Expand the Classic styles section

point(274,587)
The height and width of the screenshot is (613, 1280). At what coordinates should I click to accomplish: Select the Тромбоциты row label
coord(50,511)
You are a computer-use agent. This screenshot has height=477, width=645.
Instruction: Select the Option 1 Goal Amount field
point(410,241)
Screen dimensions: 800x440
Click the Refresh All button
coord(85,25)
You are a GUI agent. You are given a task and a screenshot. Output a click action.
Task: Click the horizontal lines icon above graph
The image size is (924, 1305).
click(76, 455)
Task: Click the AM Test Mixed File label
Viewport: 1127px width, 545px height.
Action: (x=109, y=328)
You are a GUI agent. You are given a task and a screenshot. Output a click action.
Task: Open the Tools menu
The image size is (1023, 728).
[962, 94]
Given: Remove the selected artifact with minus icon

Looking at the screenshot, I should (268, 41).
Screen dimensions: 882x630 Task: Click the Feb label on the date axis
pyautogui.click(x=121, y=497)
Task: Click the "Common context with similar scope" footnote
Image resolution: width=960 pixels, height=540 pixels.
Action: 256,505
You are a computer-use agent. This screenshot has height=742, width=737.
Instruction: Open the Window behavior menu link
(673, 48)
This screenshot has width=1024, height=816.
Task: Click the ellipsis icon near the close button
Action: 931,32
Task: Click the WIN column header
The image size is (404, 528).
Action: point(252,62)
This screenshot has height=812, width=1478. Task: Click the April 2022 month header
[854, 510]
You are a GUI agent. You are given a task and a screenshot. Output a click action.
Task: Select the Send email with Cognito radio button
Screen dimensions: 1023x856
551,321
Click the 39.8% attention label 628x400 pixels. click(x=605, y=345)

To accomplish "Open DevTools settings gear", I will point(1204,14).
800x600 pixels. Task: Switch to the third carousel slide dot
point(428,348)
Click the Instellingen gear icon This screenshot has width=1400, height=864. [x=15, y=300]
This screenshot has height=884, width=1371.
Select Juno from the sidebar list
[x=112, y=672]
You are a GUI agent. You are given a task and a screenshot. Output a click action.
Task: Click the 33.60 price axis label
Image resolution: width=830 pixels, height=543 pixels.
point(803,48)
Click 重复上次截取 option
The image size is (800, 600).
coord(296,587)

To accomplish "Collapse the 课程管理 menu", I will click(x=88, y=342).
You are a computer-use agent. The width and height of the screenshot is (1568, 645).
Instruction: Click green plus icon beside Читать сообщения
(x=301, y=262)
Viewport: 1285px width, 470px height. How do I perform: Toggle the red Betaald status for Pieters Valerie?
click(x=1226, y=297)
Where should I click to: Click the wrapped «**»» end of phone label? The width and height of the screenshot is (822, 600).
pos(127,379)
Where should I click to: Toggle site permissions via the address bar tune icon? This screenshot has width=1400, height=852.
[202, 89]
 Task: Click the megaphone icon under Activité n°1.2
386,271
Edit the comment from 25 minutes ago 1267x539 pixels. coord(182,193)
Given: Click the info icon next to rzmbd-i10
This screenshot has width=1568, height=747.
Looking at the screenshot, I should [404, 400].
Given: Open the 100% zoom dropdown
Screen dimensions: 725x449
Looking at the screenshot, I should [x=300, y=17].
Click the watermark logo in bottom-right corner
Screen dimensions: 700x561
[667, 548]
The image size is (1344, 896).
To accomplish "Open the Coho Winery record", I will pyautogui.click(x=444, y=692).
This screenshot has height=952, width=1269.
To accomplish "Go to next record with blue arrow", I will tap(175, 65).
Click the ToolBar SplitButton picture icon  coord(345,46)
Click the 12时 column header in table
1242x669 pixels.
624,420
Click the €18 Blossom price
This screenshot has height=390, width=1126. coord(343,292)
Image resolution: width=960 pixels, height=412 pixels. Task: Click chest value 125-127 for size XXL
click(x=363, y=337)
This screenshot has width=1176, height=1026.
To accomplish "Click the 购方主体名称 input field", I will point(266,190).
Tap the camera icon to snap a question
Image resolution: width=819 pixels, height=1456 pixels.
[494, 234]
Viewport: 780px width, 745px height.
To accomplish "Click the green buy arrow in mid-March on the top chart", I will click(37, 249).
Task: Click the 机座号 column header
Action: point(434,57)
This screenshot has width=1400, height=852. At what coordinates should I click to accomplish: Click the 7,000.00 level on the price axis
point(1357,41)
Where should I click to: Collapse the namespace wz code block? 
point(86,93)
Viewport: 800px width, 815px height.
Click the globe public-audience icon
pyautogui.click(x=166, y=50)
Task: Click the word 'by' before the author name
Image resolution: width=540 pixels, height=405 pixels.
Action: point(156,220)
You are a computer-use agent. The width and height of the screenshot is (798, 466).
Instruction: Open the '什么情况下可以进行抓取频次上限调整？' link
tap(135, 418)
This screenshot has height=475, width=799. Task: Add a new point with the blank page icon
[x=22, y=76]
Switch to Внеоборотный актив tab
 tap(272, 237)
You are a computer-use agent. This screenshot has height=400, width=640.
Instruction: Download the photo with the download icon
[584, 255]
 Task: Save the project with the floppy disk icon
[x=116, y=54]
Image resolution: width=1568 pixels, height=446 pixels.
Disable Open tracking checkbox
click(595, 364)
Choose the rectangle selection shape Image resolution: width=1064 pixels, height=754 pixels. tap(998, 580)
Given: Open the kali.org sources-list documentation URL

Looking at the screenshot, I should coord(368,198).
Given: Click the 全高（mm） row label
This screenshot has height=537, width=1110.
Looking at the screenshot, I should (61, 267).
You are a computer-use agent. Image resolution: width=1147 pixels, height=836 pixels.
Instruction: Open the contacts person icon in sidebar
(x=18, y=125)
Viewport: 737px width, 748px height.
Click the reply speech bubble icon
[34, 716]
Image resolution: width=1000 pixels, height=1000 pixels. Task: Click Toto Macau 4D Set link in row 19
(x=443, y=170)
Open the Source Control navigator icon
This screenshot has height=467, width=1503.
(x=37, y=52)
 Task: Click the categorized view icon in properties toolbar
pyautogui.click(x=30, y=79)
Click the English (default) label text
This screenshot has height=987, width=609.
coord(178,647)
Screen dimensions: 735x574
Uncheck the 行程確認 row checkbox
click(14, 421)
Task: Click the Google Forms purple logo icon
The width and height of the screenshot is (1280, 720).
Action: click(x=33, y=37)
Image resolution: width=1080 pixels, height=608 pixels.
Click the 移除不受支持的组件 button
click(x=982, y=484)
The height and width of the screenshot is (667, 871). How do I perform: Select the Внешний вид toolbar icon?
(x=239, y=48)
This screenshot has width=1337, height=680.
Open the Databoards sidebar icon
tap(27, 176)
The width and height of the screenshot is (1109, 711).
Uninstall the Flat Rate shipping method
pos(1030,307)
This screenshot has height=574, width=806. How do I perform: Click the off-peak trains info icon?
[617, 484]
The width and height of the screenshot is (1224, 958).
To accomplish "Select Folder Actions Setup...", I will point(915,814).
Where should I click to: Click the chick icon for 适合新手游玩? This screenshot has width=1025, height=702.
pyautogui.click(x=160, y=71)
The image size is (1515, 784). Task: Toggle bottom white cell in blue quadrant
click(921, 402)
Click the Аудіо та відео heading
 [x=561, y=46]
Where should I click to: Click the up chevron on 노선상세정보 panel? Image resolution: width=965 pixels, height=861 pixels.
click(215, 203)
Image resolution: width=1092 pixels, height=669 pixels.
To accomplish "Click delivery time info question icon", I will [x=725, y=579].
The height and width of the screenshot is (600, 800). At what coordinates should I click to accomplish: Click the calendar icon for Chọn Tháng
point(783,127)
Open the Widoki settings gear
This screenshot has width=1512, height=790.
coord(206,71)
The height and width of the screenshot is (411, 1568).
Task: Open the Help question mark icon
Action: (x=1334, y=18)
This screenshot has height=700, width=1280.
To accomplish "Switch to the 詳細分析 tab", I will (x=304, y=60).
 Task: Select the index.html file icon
•••
→ **Task prompt**:
Wherever a line holds the word "record", copy that line out of the entries above.

→ **Solution to the exercise**:
To accomplish "Open the Coho Winery record", I will pyautogui.click(x=444, y=692).
To accomplish "Go to next record with blue arrow", I will tap(175, 65).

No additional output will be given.